Sayapun ijin tidak mengajar untuk sementara waktu untuk fokus merawat anak yang secang sakit. Karena bagaimanapun keluarga/anak adalah prioritas utama.
Saat-saat seperti ini sangat terasa tanpanya. Namun selalu saya selalu meyakinkan diri bahwa kami bisa melewati ini, InsyaAllah.
Dengan berat hati kuberi kabar wa kalau si kecil sakit dengan tujuan agar bila terjadi sesuatu bapaknya tahu. Karena saya selalu memberikabar apapun yang terjadi dirumah, juga mohon agar mendoakan anaknya sehat kembali.
Walaupun bapak tak pernah memberi kabar kalau beliu sakit disana, baca Timika.
Ternyata selama 2 tahun di Timika beliau terkena malaria hingga 4 kali namun beliau tak mengabariku dengan alasan agar aku tak kepikiran.
Setelah kami ngumpul lagi baru beliau cerita bahwa salah satunya ketika adek gejala types, bapak juga sedang kambuh malarianya. MasyaAllah.
Ketika liburan datang, anak-anak ingin juga berlibur dengan bapaknya. Tapi harus bersabar lagi karena bapak gak bisa cuti apalagi bila akhir tahun. Akhirnya liburan bertiga mencari tempat yang gak terlalu jauh dari rumah.

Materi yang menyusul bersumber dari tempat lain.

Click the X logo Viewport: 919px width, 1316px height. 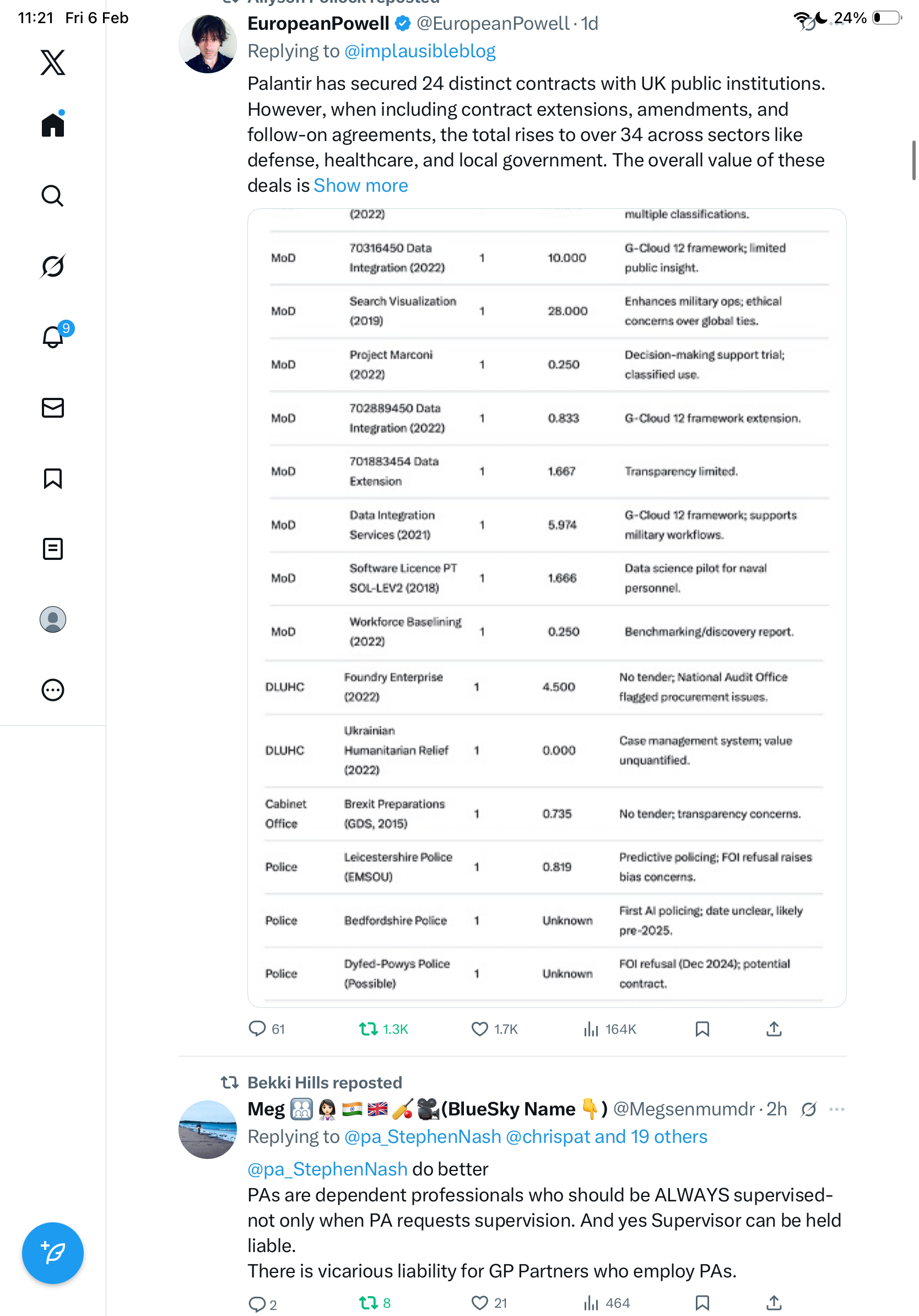[53, 62]
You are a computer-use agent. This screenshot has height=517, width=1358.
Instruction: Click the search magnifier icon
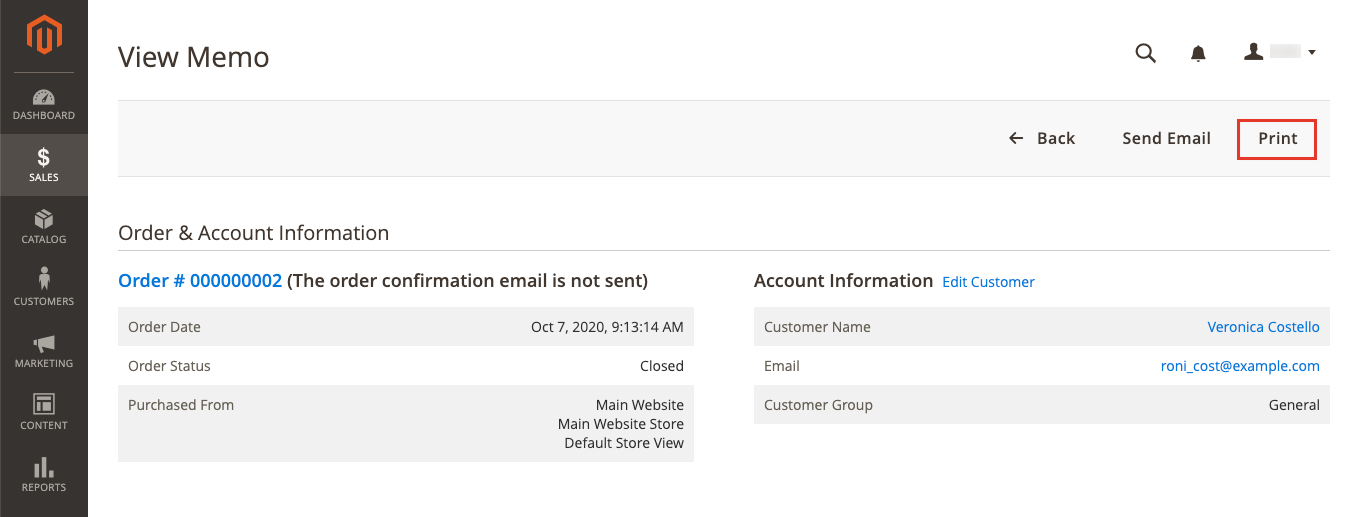pyautogui.click(x=1146, y=53)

Pernah juga suami curhat tentang pekerjaannya, harga kebuyuhan yang sangat tinggi, juga tentang orang-orang di sekitarnya yang membuatnya hampir tak kuat menjalani. Tetapi dengan doa dan ikhtiar waktu 2 tahun bisa terlewati.

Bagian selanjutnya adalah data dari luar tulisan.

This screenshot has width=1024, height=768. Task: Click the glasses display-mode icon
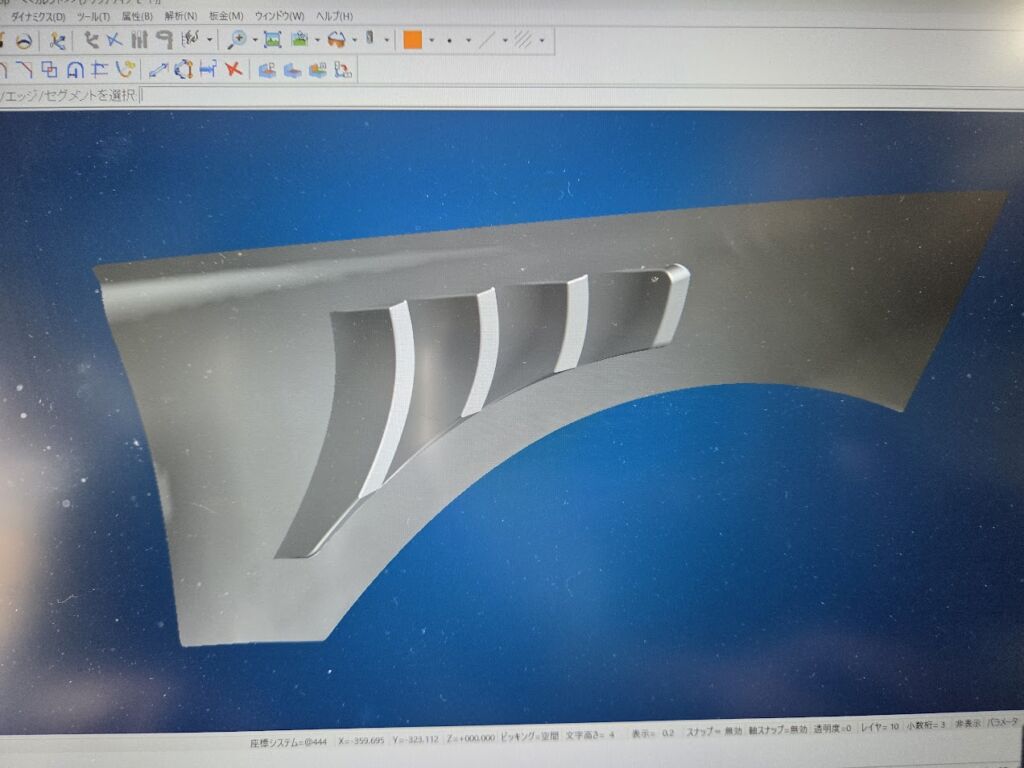click(337, 40)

Kami bertemu secara real hanya 2 bulan sekali bahkan 3 bulan sekali. Pertemuan yang jarang itu benar-benar kami manfaatkan sebaik-baiknya.
Menandai hari-hari libur panjang untuk mengambil cuti dan memesan tiket pulang jauh hari sebelumnya itu yang dilakukan untuk mendapatkan harga yang miring.